TASK.
Please echo the stretch of rows from the line containing "646x445 pixels." through the line containing "This screenshot has height=323, width=380.", both included, and nothing else.

RAW DATA.
★ ★ ★ ★

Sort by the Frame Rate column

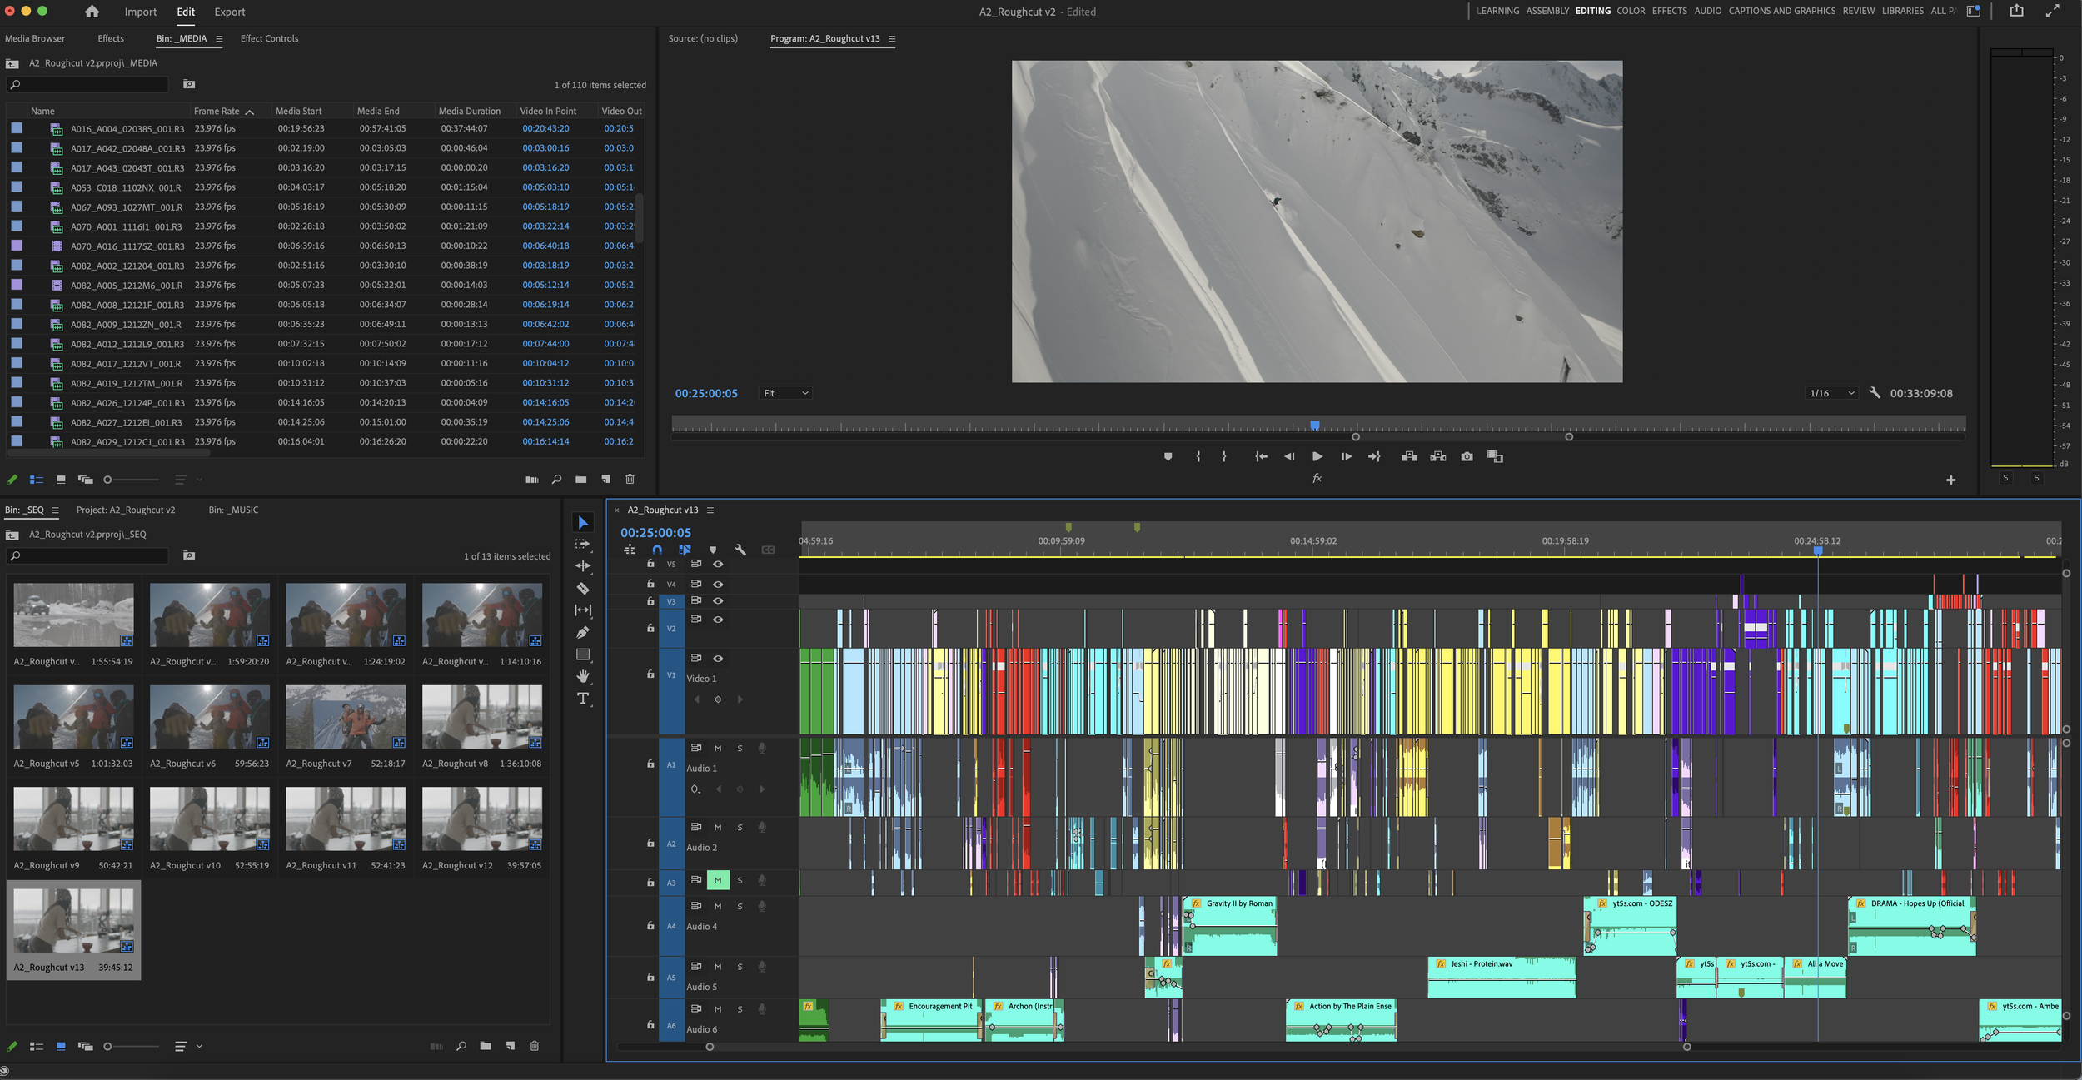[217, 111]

★ ★ ★ ★

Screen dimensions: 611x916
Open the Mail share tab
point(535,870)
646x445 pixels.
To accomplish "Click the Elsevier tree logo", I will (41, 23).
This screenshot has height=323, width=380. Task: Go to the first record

★ ★ ★ ★

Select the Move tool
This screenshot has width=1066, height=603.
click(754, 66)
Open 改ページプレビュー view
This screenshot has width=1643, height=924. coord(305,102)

★ ★ ★ ★

RESPONSE TO THIS TASK.
646x445 pixels.
To accomplish "Click the Elsevier tree logo", I will (41, 23).
This screenshot has height=323, width=380. Task: Go to the first record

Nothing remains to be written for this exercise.